▶ **About this task**
Using the data below, work out how many of its lines contain "computer", and give that number with nothing added.

[Saved entries]
------------------------
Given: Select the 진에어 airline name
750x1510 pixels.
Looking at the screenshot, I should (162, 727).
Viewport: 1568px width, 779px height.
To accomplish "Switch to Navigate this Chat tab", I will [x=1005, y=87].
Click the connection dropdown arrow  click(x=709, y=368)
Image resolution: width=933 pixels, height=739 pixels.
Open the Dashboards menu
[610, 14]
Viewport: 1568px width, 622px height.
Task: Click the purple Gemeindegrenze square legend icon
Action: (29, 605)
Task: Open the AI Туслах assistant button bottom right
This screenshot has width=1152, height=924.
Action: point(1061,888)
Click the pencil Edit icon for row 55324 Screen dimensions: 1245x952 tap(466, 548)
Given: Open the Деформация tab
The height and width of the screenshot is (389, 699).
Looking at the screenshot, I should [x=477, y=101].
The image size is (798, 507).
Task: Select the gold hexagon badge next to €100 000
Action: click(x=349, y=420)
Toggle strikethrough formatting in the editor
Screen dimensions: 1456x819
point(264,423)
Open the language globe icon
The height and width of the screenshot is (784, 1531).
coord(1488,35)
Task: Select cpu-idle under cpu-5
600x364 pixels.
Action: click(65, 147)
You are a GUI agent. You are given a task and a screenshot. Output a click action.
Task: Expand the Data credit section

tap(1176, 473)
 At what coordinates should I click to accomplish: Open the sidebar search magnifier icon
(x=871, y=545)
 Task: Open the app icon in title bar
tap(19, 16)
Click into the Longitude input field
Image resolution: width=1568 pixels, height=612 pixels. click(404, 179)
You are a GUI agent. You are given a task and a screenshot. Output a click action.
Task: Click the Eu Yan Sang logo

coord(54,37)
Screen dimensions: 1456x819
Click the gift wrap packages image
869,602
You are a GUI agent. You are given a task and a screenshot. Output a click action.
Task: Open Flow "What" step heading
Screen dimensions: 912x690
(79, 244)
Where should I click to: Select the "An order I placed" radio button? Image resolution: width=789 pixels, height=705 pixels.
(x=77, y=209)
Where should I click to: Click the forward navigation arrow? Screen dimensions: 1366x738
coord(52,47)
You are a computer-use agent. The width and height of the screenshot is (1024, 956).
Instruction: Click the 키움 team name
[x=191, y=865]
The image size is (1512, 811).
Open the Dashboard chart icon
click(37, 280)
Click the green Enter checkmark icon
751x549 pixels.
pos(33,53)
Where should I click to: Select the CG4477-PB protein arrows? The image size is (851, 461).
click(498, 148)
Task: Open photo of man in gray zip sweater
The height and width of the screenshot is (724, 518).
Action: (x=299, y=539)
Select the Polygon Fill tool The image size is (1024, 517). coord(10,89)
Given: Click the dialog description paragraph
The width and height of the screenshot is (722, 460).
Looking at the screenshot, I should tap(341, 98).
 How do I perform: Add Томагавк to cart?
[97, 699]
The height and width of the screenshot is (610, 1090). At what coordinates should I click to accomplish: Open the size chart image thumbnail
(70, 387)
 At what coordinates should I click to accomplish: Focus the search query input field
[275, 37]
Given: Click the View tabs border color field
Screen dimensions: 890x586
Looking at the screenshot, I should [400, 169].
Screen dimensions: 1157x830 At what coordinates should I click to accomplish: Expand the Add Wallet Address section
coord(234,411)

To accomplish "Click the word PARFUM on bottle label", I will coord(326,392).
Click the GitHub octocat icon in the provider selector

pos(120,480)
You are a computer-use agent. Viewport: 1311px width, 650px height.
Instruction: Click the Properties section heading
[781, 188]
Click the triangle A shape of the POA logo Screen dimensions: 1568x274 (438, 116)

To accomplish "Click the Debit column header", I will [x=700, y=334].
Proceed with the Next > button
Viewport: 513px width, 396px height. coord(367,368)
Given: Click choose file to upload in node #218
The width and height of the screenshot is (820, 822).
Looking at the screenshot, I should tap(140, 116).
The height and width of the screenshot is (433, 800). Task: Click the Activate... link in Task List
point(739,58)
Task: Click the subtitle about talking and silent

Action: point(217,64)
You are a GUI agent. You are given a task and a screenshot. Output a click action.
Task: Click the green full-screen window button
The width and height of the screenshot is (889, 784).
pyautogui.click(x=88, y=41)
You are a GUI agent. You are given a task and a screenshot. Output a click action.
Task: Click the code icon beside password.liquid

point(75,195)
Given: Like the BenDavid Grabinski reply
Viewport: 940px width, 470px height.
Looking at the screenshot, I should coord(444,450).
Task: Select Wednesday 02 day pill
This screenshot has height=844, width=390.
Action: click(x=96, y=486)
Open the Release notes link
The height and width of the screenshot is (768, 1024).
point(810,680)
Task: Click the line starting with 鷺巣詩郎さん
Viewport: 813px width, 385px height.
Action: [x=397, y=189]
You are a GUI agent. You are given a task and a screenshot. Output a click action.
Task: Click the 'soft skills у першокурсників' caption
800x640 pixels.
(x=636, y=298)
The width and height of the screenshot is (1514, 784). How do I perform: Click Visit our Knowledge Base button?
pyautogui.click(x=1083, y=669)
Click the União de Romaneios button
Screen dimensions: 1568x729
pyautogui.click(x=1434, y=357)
------------------------
▶ **Solution below**
2